Please transcribe every record below exactly as it appears.

___ Provided records

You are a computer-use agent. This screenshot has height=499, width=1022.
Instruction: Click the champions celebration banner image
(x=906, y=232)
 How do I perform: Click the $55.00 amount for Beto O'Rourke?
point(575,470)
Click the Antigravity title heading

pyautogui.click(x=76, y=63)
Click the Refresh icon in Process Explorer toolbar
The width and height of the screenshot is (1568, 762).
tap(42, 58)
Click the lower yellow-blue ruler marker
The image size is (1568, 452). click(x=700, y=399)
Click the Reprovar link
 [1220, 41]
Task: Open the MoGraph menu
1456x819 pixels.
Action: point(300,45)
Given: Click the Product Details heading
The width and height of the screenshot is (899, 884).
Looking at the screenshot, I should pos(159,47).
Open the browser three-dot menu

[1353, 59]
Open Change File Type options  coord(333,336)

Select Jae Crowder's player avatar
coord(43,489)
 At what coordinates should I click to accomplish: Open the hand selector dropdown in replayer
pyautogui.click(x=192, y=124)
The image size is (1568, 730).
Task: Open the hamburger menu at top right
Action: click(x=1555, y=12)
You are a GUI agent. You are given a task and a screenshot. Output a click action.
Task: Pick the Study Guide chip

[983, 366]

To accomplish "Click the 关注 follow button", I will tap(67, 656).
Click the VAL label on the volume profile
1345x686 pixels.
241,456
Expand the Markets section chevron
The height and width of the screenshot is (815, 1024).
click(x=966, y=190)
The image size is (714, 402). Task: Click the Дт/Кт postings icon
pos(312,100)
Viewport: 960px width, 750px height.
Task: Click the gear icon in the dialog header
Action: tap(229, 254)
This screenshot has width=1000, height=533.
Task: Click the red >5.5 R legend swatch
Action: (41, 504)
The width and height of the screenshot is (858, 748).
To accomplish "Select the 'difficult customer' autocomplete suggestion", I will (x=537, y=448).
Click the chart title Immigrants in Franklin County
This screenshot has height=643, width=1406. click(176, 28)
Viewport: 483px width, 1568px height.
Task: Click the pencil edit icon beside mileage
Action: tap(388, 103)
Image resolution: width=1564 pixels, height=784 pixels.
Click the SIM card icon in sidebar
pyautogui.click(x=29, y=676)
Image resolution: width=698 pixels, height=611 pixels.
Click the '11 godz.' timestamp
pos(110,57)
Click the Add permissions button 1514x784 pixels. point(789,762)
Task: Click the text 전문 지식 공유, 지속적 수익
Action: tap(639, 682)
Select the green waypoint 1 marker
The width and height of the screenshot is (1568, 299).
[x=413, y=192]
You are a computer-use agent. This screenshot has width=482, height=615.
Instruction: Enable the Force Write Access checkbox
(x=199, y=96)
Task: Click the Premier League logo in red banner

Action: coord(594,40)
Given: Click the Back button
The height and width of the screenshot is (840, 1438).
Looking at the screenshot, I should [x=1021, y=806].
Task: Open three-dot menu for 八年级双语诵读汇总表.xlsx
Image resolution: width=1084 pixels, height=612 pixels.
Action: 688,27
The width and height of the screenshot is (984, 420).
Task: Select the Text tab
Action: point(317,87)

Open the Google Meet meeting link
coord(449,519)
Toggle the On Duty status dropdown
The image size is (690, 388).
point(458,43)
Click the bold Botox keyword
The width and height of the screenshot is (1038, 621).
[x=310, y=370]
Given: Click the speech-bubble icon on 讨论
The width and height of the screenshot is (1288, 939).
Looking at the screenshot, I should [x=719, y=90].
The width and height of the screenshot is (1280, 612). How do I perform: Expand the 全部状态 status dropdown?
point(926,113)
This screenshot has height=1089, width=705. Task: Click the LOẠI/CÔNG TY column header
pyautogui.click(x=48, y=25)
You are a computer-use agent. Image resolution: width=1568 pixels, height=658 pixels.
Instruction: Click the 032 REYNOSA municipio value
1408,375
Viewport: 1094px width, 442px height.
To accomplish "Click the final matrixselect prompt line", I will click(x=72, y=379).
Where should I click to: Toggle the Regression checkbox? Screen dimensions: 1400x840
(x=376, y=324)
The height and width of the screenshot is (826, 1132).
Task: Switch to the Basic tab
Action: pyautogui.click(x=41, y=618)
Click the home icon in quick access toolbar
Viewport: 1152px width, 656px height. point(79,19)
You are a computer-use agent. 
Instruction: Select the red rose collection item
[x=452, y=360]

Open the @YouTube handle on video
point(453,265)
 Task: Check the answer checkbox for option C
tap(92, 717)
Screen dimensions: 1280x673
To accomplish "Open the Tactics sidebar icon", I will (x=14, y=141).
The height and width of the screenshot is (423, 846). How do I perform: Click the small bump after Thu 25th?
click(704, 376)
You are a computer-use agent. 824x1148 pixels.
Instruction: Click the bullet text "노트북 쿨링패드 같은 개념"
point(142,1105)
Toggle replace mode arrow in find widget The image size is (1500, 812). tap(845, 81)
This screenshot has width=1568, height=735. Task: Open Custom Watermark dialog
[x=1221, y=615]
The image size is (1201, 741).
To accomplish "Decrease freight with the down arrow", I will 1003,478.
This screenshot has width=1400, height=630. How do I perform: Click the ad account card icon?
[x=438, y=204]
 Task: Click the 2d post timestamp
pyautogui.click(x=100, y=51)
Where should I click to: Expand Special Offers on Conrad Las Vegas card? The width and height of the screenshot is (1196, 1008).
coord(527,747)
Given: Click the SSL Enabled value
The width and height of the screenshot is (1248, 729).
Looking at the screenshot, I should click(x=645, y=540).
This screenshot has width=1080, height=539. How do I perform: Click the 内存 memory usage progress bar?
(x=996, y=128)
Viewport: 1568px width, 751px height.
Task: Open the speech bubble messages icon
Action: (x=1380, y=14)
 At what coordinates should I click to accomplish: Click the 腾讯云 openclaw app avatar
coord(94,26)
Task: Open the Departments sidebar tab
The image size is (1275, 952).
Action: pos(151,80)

______

*Final answer*.
You are a computer-use agent. This screenshot has height=499, width=1022.
Instruction: Click the champions celebration banner image
(x=906, y=232)
 How do I perform: Click the $55.00 amount for Beto O'Rourke?
point(575,470)
Click the Antigravity title heading

pyautogui.click(x=76, y=63)
Click the Refresh icon in Process Explorer toolbar
The width and height of the screenshot is (1568, 762).
tap(42, 58)
Click the lower yellow-blue ruler marker
The image size is (1568, 452). click(x=700, y=399)
Click the Reprovar link
 [1220, 41]
Task: Open the MoGraph menu
1456x819 pixels.
Action: point(300,45)
Given: Click the Product Details heading
The width and height of the screenshot is (899, 884).
Looking at the screenshot, I should pos(159,47).
Open the browser three-dot menu

[1353, 59]
Open Change File Type options  coord(333,336)

Select Jae Crowder's player avatar
coord(43,489)
 At what coordinates should I click to accomplish: Open the hand selector dropdown in replayer
pyautogui.click(x=192, y=124)
The image size is (1568, 730).
Task: Open the hamburger menu at top right
Action: click(x=1555, y=12)
You are a GUI agent. You are given a task and a screenshot. Output a click action.
Task: Pick the Study Guide chip

[983, 366]

To accomplish "Click the 关注 follow button", I will tap(67, 656).
Click the VAL label on the volume profile
1345x686 pixels.
241,456
Expand the Markets section chevron
The height and width of the screenshot is (815, 1024).
click(x=966, y=190)
The image size is (714, 402). Task: Click the Дт/Кт postings icon
pos(312,100)
Viewport: 960px width, 750px height.
Task: Click the gear icon in the dialog header
Action: tap(229, 254)
This screenshot has width=1000, height=533.
Task: Click the red >5.5 R legend swatch
Action: (41, 504)
The width and height of the screenshot is (858, 748).
To accomplish "Select the 'difficult customer' autocomplete suggestion", I will (x=537, y=448).
Click the chart title Immigrants in Franklin County
This screenshot has height=643, width=1406. click(176, 28)
Viewport: 483px width, 1568px height.
Task: Click the pencil edit icon beside mileage
Action: tap(388, 103)
Image resolution: width=1564 pixels, height=784 pixels.
Click the SIM card icon in sidebar
pyautogui.click(x=29, y=676)
Image resolution: width=698 pixels, height=611 pixels.
Click the '11 godz.' timestamp
pos(110,57)
Click the Add permissions button 1514x784 pixels. point(789,762)
Task: Click the text 전문 지식 공유, 지속적 수익
Action: tap(639, 682)
Select the green waypoint 1 marker
The width and height of the screenshot is (1568, 299).
[x=413, y=192]
You are a computer-use agent. This screenshot has width=482, height=615.
Instruction: Enable the Force Write Access checkbox
(x=199, y=96)
Task: Click the Premier League logo in red banner

Action: coord(594,40)
Given: Click the Back button
The height and width of the screenshot is (840, 1438).
Looking at the screenshot, I should [x=1021, y=806].
Task: Open three-dot menu for 八年级双语诵读汇总表.xlsx
Image resolution: width=1084 pixels, height=612 pixels.
Action: 688,27
The width and height of the screenshot is (984, 420).
Task: Select the Text tab
Action: point(317,87)

Open the Google Meet meeting link
coord(449,519)
Toggle the On Duty status dropdown
The image size is (690, 388).
point(458,43)
Click the bold Botox keyword
The width and height of the screenshot is (1038, 621).
[x=310, y=370]
Given: Click the speech-bubble icon on 讨论
The width and height of the screenshot is (1288, 939).
Looking at the screenshot, I should [x=719, y=90].
The width and height of the screenshot is (1280, 612). How do I perform: Expand the 全部状态 status dropdown?
point(926,113)
This screenshot has height=1089, width=705. Task: Click the LOẠI/CÔNG TY column header
pyautogui.click(x=48, y=25)
You are a computer-use agent. Image resolution: width=1568 pixels, height=658 pixels.
Instruction: Click the 032 REYNOSA municipio value
1408,375
Viewport: 1094px width, 442px height.
To accomplish "Click the final matrixselect prompt line", I will click(x=72, y=379).
Where should I click to: Toggle the Regression checkbox? Screen dimensions: 1400x840
(x=376, y=324)
The height and width of the screenshot is (826, 1132).
Task: Switch to the Basic tab
Action: pyautogui.click(x=41, y=618)
Click the home icon in quick access toolbar
Viewport: 1152px width, 656px height. point(79,19)
You are a computer-use agent. 
Instruction: Select the red rose collection item
[x=452, y=360]

Open the @YouTube handle on video
point(453,265)
 Task: Check the answer checkbox for option C
tap(92, 717)
Screen dimensions: 1280x673
To accomplish "Open the Tactics sidebar icon", I will (x=14, y=141).
The height and width of the screenshot is (423, 846). How do I perform: Click the small bump after Thu 25th?
click(704, 376)
You are a computer-use agent. 824x1148 pixels.
Instruction: Click the bullet text "노트북 쿨링패드 같은 개념"
point(142,1105)
Toggle replace mode arrow in find widget The image size is (1500, 812). tap(845, 81)
This screenshot has width=1568, height=735. Task: Open Custom Watermark dialog
[x=1221, y=615]
The image size is (1201, 741).
To accomplish "Decrease freight with the down arrow", I will 1003,478.
This screenshot has width=1400, height=630. How do I perform: Click the ad account card icon?
[x=438, y=204]
 Task: Click the 2d post timestamp
pyautogui.click(x=100, y=51)
Where should I click to: Expand Special Offers on Conrad Las Vegas card? The width and height of the screenshot is (1196, 1008).
coord(527,747)
Given: Click the SSL Enabled value
The width and height of the screenshot is (1248, 729).
Looking at the screenshot, I should click(x=645, y=540).
This screenshot has width=1080, height=539. How do I perform: Click the 内存 memory usage progress bar?
(x=996, y=128)
Viewport: 1568px width, 751px height.
Task: Open the speech bubble messages icon
Action: (x=1380, y=14)
 At what coordinates should I click to accomplish: Click the 腾讯云 openclaw app avatar
coord(94,26)
Task: Open the Departments sidebar tab
The image size is (1275, 952).
Action: pos(151,80)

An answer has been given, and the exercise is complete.